Asthma is a chronic and often debilitating respiratory disease that affects over 350 million people worldwide, posing a significant public health challenge. It is broadly categorized into eosinophilic and neutrophilic asthma, each driven by distinct immune pathways and requiring different treatment strategies. While eosinophilic asthma, primarily mediated by T helper 2 (TH2) cells, has been extensively studied and responds well to corticosteroids, neutrophilic asthma remains poorly understood and often resists standard therapies. This severe and treatment-refractory form of asthma disproportionately affects adults and is associated with persistent inflammation, lung tissue damage, and poor disease prognosis. One of the key barriers to advancing research and treatment for neutrophilic asthma is the lack of reliable animal models that accurately mimic its human counterpart. Traditional murine models of allergic airway disease predominantly induce eosinophilic inflammation and fail to recapitulate the steroid-resistant neutrophilic response observed in patients. Moreover, previous attempts to enhance neutrophilic inflammation in these models have often relied on artificial adjuvants or bacterial components, which may not reflect the natural pathogenesis of the disease in humans. To address this gap, new research paper by Cell Reports and conducted by researchers from University of Michigan Medical School led by Professor Anukul Shenoy in collaboration with researchers at Boston University Chobanian & Avedisian School of Medicine led by Professor  Joseph Mizgerd developed a more physiologically relevant model of neutrophilic asthma by repeatedly exposing sensitized mice to inhaled allergens over time. This approach allowed them to investigate how recurrent allergen exposure reshapes lung immune responses and predisposes individuals to severe, neutrophil-dominated airway inflammation. By closely mimicking the gradual environmental exposures that contribute to asthma progression in humans, this model offers new insights into the cellular and molecular mechanisms underlying neutrophilic asthma.
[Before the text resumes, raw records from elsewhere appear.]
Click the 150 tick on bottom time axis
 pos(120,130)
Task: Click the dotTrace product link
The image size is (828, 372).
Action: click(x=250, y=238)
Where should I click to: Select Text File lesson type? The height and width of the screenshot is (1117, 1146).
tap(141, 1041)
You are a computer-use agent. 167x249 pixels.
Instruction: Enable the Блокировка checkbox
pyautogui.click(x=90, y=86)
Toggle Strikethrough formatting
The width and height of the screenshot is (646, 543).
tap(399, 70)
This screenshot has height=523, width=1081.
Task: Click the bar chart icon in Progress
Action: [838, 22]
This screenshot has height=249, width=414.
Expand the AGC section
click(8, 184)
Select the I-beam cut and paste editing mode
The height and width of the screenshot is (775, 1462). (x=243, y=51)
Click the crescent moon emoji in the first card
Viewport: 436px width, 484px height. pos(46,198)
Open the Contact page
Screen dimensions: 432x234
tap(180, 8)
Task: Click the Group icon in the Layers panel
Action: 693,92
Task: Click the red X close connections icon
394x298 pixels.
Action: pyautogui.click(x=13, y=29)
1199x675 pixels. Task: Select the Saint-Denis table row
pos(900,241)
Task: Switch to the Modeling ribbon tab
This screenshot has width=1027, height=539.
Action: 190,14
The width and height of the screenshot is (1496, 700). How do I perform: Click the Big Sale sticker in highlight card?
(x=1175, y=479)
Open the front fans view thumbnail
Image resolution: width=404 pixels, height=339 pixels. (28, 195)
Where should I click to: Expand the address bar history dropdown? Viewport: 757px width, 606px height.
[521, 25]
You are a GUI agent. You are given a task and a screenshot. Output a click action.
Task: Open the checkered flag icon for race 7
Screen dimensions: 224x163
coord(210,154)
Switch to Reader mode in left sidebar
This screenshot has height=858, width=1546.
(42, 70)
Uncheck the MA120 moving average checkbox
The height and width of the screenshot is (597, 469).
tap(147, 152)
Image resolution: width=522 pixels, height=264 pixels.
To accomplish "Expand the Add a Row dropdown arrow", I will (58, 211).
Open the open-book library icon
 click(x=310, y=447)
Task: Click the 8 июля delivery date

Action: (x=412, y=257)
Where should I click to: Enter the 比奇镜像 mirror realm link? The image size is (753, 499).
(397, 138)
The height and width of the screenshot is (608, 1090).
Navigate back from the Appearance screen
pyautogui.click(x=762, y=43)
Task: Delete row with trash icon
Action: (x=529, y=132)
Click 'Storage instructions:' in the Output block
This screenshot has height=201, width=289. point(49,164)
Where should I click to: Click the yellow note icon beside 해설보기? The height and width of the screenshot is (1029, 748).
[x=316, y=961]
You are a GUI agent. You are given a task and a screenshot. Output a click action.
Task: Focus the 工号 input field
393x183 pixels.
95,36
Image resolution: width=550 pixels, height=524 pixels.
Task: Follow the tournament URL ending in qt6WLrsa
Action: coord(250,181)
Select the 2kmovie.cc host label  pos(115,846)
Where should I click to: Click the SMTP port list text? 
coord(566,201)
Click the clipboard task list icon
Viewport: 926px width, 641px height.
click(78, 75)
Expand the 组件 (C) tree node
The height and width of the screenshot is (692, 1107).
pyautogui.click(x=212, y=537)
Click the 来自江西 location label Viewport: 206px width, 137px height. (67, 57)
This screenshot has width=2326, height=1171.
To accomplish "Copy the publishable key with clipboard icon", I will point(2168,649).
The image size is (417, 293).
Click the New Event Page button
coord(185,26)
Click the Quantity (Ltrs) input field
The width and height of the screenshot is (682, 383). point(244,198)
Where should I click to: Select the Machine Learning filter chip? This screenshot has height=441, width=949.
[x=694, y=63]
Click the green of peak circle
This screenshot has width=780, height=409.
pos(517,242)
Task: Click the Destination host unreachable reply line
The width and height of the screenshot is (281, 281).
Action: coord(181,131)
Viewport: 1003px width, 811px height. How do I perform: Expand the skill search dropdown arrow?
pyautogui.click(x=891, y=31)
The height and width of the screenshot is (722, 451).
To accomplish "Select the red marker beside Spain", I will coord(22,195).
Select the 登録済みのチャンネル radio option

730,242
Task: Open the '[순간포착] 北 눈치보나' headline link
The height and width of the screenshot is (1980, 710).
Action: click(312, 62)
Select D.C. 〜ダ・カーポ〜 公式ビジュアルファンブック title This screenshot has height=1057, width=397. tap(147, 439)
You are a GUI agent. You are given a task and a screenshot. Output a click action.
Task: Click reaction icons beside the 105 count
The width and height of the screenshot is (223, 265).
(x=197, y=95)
One of the study’s major findings is the identification of an unconventional subset of lung-resident memory CD4+ T (TRM) cells that play a central role in driving neutrophilic inflammation. Unlike classical TH17 cells, which are known to produce interleukin (IL)-17A and promote neutrophil recruitment, these TRM cells exhibit low expression of the TH17-defining transcription factor RORγt. Nevertheless, they remain potent producers of IL-17A, which, in turn, stimulates airway epithelial cells to secrete CXCL5, a key chemokine that attracts neutrophils into the airways. This previously unrecognized “epithelium-lymphocyte-neutrophil” communication network provides a new framework for understanding how allergic inflammation transitions from eosinophilic to neutrophilic in certain patients. Furthermore, the study highlights the critical role of epithelial antigen presentation in regulating the fate and function of lung TRM cells. Specifically, airway secretory cells expressing MUC5AC—typically associated with mucus overproduction in asthma—also function as antigen-presenting cells, influencing the differentiation of TRM cells into either TH1 or TH2 subsets. By presenting antigens via MHC class II molecules, these epithelial cells help maintain immune balance and suppress excessive neutrophilic inflammation. However, when this regulatory function is disrupted, unchecked IL-17A-driven neutrophil recruitment can lead to severe airway damage.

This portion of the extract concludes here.